I am using Impala JDBC driver to batch insert data into Impala. I currently have a batch size of 1000 and using INSERT INTO VALUES clause by PreparedStatement to execute batch queries. Impala Daemon in running on 3 machines and Impala Catalog Server, State store are running on the 4th machine.
The batch insert query plan on Impala looks like this:
Query Timeline: 35s398ms
- Query submitted: 0.000ns (0.000ns)
- Planning finished: 34s822ms (34s822ms)
- Submit for admission: 34s886ms (63.997ms)
- Completed admission: 34s886ms (0.000ns)

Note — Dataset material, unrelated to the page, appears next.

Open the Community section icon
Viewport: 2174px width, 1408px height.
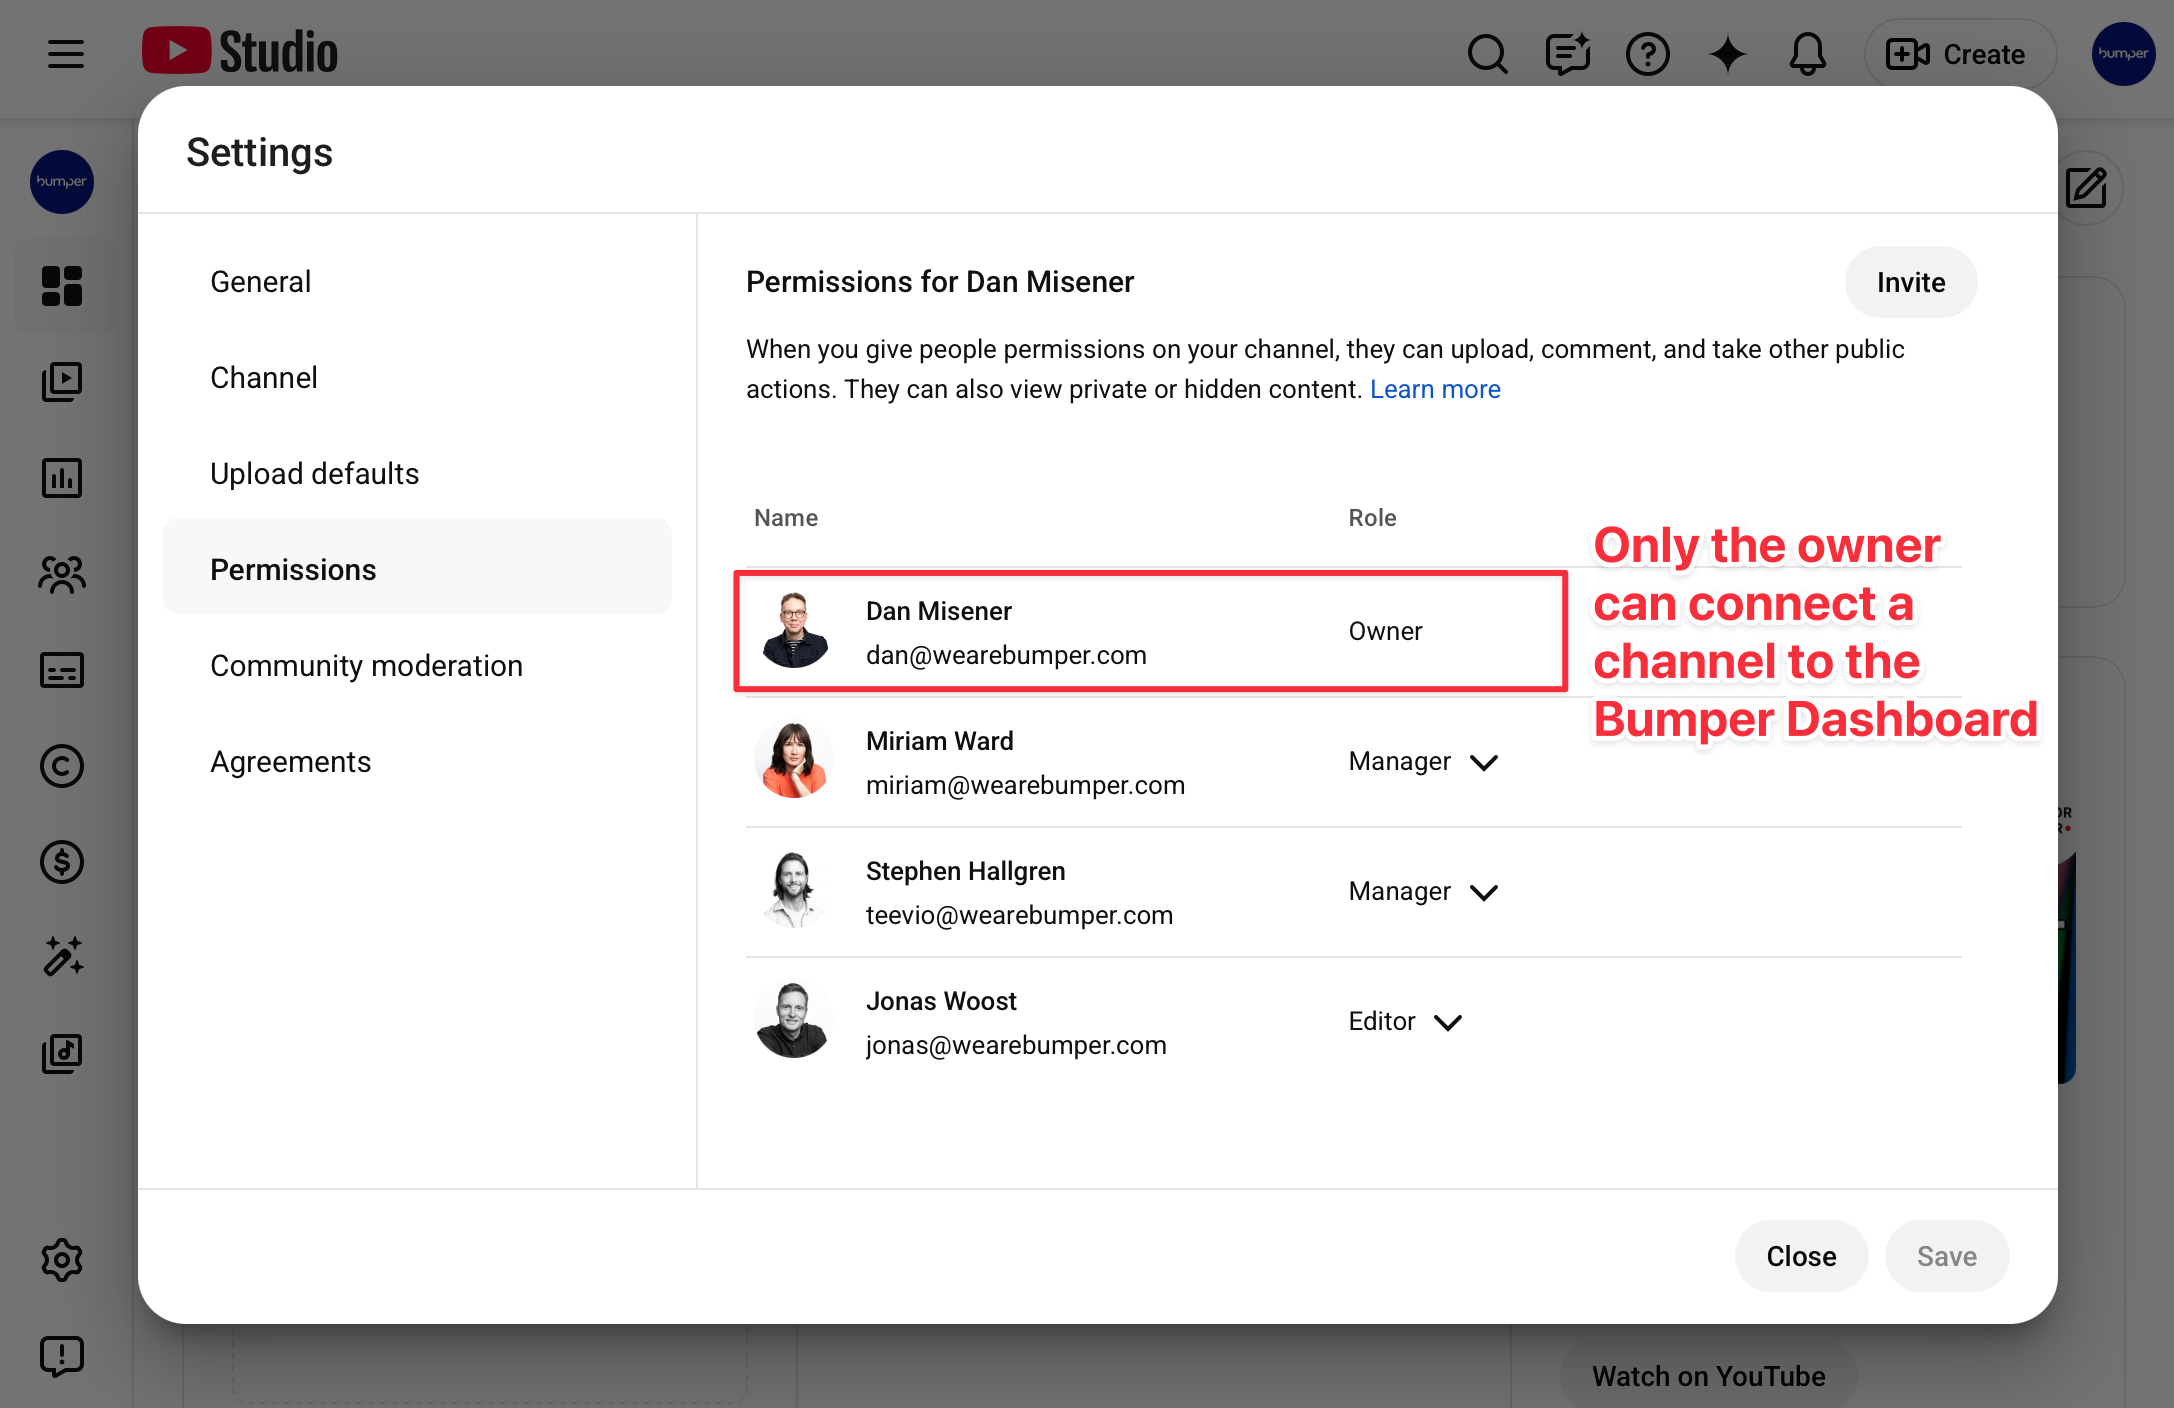click(x=62, y=574)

- Ready to start 1 fragment instances: 34s886ms (0.000ns)
- All 1 fragment instances started: 34s958ms (71.997ms)
- DML data written: 35s082ms (123.996ms)
- DML Metastore update finished: 35s286ms (203.993ms)
- Request finished: 35s298ms (11.999ms)
- Unregister query: 35s374ms (75.997ms)
- ComputeScanRangeAssignmentTimer: 0.000ns
As we can see, Planning finished is taking all the time. We have tried creating in both formats, PARQUET as well as normal. But everytime the Planning finished part is too high.
Is there any configuration change I need to do? Or am I doing something wrong?